I think I got exactly the answers I was looking for, thank you everyone! Hopefully my next post consists of my dream board in all its glory!
Conclusion: Use wires for series connections, 0.2x25mm nickel plates for parallel connections, add as much structural support as possible (along with the “obvious” stuff: fish paper, shrinkwrap, healthy dose of caution, etc), switch to Molicel P26A cells
Yeah that’s the conclusion I’d go with too, but as you said the nickel combo is potentially clean and easy. That NKON listing looks good if you’re in the EU, the only thing to keep in mind is that 0.2mm is the upper end of what spot welders outside of industrial environments can do. It’s very doable with a good welder like a kweld or SQ1 (not an expert here, battery builders thread is your friend) but requires a good bit of practice and messing around. As I understand, best practice is to get some cells to learn with, discharge them very low, and work by trial and error with feedback by posting pictures before moving to the main build.
You mentioned equipment at the university, do you know what spot welding gear they have? If you’ve got to buy your own it can get very expensive very quickly and buying a battery from a decent builder can be easier
I’m not entirely certain what welder they have, my plan was to test on the 2 extra cells I’d order and get some interal and external opinions. If push comes to shove I’ll have to mow some more lawns and dish out for a kWelder. This entire project is as much an excuse to learn as it is having a killer board to ride!

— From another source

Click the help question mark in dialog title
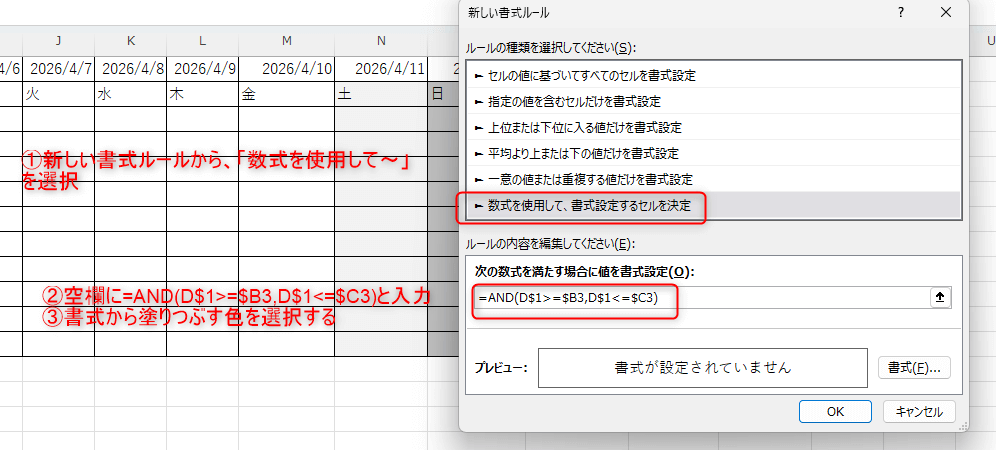This screenshot has width=996, height=450. tap(901, 13)

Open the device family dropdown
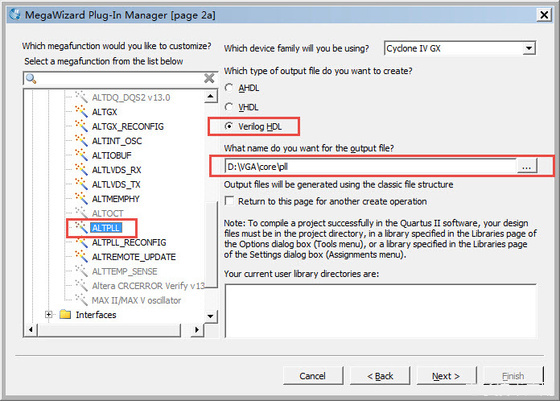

The thing we need to keep in mind is that we are taking about peak values. 12s 100A is insane and you will go very fast in seconds. The sustained current will be much lower.
I have a very similar setup that you are planning (12s4p brick battery in exactly your configuration with only nickel) on a loaded vanguard flex 4 and it’s doing great after 2 years.
To me it’s kind of strange that many people use the peak values as their basis for calculating the wire size.
For me as a battery builder it’s important to always size them to overcompensate for the highest possible. Can’t hurt to have extra current carrying capability, just makes everything cooler
Where I draw the line is using more than 10awg cable or xt-90 for the discharge lol
It makes sense to build for the worst case scenario instead of the common one, at least that’s my logic, that’s also why I now feel like wires might be the better option since if the pack were to shift out of alignment a wire could handle it while the strips might not? If you were to build that pack again would you go the same “nickel only” route?
Yea I would use the nickel only route again since it’s also smaller and I had very tight tolerances. If you are very paranoid you could also use 50mm nickel and fold it over the cells so you have more cross-section. My motors and ESC would overheat quicker than the battery so there really is no physical way I can draw that much for such a long time.
Even going 70km/h on flat ground only takes me around 2000w to sustain so unless You are doing uphill races you really don’t pull That much.
It builds in a cooling and reliability safety margin and takes into account the full voltage sag you would see. This is critical for max performance. It also builds in the ability to possibly run at higher current levels in the future if desired.
There are real benefits to using peak values. Just as there are real benefits to using average values. Which we choose to use is up to us based on our build strategy and personal preferences and priorities. Neither way is inherently the best way.